The uses of error

It’s been a while since we have met, but we have made progress through The Little Learner since our detour into HESPI. We are steadily moving towards the back-propagation algorithm, the fundamental learning algorithm for all artificial neural networks. We will resume our quest next time on page 78.

The back-propagation algorithm was developed by Geoffrey Hinton, Yoshua Bengio and Yann Lecun, who in 2018 jointly received the Turing Award from the Association for Computing Machinery for their discovery. It is called back-propagation because it propagates the loss back through the neural network. What does this mean? I break it down below.

Why do we need back-propagation?

As is their wont, the authors of The Little Learner do not straightforwardly explain why the back-propagation algorithm is necessary. Instead, they try to reveal this necessity gradually, through their Socratic style.

They begin with a bad leaning algorithm: simply pick a parameter of the model, adjust it by an arbitrary amount, and then see if the guess improves. If it improves, do the same thing again. If it doesn’t improve, stop—you’ve reached the best answer you can find. (I covered this algorithm in a previous post.)

There are two big drawbacks to this algorithm:

  1. You can only adjust one parameter at a time. If you are training GPT-4, with hundreds of billions of parameters, this will be an excruciatingly slow process.
  2. The improvement is arbitrary. There is no guarantee that you are changing the right parameter the right amount in the right direction (i.e. should that parameter get bigger by addition or smaller by subtraction?)

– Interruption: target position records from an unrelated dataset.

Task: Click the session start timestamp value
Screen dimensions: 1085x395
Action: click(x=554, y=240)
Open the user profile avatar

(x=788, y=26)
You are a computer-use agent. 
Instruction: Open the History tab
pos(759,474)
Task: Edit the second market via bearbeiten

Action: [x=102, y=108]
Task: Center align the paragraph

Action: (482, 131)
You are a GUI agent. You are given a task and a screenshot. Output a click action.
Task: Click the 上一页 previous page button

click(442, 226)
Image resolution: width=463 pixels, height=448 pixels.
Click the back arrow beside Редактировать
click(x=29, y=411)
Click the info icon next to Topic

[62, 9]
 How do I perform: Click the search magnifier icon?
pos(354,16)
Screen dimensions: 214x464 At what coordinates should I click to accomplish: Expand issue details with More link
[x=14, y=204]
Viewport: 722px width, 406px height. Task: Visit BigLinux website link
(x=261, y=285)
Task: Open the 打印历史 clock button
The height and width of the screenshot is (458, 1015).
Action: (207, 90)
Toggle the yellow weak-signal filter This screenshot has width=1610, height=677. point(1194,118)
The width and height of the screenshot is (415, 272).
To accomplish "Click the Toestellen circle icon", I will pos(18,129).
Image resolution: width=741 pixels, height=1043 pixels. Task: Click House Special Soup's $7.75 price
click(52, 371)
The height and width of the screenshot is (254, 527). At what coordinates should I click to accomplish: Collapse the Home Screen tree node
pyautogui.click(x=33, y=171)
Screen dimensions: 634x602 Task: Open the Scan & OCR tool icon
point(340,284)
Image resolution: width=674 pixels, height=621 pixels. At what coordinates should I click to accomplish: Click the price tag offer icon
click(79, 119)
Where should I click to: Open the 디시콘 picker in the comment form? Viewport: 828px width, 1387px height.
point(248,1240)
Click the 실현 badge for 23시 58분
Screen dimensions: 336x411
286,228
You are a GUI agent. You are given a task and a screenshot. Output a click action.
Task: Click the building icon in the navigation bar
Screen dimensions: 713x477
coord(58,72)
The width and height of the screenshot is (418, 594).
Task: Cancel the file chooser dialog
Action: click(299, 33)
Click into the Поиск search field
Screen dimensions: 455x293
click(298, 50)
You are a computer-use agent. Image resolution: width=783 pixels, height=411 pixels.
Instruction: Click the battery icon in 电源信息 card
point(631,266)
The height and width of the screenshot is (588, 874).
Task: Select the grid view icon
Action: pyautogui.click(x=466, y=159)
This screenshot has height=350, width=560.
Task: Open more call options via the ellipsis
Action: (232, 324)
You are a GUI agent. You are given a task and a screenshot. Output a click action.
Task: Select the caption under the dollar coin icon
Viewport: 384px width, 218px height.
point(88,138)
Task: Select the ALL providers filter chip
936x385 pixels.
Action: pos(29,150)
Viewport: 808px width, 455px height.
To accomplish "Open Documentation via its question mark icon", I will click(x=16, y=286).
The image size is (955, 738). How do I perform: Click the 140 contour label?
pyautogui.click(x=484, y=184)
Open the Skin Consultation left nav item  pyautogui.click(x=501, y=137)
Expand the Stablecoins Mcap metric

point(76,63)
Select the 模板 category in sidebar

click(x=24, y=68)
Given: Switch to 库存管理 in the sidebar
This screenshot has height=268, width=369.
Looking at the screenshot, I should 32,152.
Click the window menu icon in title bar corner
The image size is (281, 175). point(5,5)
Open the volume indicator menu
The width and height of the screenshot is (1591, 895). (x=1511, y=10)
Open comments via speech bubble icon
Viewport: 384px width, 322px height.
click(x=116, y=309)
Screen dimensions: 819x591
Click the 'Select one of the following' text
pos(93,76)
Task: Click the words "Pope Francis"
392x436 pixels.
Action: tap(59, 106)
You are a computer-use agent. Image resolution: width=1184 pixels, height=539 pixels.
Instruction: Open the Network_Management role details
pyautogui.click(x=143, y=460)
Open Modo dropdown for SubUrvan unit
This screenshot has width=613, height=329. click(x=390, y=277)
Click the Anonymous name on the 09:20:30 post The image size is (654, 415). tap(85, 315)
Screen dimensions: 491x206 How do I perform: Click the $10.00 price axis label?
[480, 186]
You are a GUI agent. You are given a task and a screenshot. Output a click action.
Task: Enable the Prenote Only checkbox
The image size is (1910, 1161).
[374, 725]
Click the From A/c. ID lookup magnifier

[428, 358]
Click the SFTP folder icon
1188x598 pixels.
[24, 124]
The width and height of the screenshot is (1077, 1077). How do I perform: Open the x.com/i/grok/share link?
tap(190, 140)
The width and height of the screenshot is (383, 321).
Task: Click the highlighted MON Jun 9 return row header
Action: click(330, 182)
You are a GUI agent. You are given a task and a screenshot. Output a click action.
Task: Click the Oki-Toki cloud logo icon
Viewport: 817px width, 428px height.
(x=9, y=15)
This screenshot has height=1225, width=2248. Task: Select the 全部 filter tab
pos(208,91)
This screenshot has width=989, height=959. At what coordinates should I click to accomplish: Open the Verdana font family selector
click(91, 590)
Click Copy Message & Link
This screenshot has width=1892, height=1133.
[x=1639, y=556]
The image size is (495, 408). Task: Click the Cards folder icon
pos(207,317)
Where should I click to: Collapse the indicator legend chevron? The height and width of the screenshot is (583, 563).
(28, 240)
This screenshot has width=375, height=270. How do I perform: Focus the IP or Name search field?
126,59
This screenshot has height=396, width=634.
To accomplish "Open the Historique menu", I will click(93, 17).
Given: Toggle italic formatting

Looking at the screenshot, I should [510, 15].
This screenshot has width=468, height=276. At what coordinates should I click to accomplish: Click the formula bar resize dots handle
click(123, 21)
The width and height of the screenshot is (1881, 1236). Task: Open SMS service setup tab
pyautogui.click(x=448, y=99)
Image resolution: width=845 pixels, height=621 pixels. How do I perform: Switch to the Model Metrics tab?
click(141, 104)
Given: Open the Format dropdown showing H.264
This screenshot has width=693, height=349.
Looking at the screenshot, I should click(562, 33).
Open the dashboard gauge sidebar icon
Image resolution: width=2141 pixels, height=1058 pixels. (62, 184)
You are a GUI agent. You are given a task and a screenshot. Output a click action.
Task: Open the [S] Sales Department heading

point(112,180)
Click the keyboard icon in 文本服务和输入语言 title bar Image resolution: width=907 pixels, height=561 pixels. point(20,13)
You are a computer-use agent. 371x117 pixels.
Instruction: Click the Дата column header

Backpropagation remarkably solves both these issues. It allows you to adjust all the parameters at once, and it allows you to calculate how much you should increase or decrease each parameter to (more or less) ensure that the model actually improves.

So far we are focussing on drawback 2: working out how much to increase or decrease each parameter. It turns out that you can use the loss function to

Three pieces

The loss is a measurement of how well the network performs. We have already seen that to train a neural network, you need to define an objective function that the system can use to test itself against the training data. In our reading last session, we found out that you can use this loss to help you improve the network’s parameters.

To do this, we were told, you should first calculate the loss, and then multiply it by a new number, the learning rate or rate of change. The learning rate is necessary because the loss can be very large. If you naively subtract the loss from a parameter, then you are likely to overcorrect the model, and make it worse. Thus you multiply the loss by a small number, e.g. $0.0099$, and then use this much smaller number to improve the relevant parameter.

When you take the loss, and use it to adjust the parameters of the model, this is called propagation. At the moment, we are working with an extremely simple model, with only two parameters in a single layer. Later, when we encounter more complex models that have many layers of parameters, this idea of propagation will make more sense. First you adjust the last layer, then the second last layer, then the third last layer, and so on. Because this process begins in the final layer of the network, and moves back towards the first layer, it is called back-propagation.

Of course this implies that there is something called “forward-propagation,” and indeed there is such a thing. This is when you push data into the model to produce the output. The data begins in the first layer, then the output of the first layer is passed to the second layer, and so on, until it reaches the output layer.

Thus during training, there is a loop of forward- and back-propagation. First a batch of training data is put into the model. It is propagated forward to produce the output, which is this evaluated using the objective function to get the loss. During the back-propagation, the loss is multiplied by the learning rate, and then fed back through the network to adjust all the weights. This is repeated over and over until the network reaches a desired state.

How humans learn

The Little Learner is not only a book about how machines learn, but a book about how humans learn. We have discussed the book’s dialogic style and use of Scheme/LISP many times in the Anticodians, and it is safe to say that the authors’ view of human learning is controversial. The discussion proceeds logically, and the student’s ignorance is (for the most part) modelled by the voice in the second column. But the authors’ decision to avoid all foreshadowing (or to use the wanky word, prolepsis) does sometimes make the presentation a bit confusing. We are always heading in a direction, but they never tell us what that direction is.

Perhaps they could have taken some inspiration from artificial neural networks and the back-propagation algorithm. When a neural network is trained via back-propagation, it is given all the answers in advance, and then is allowed to find a path towards the answers in small incremental steps. The Little Learner might be easier for beginners if they too are provided a picture of the answer before commencing their incremental journey towards it!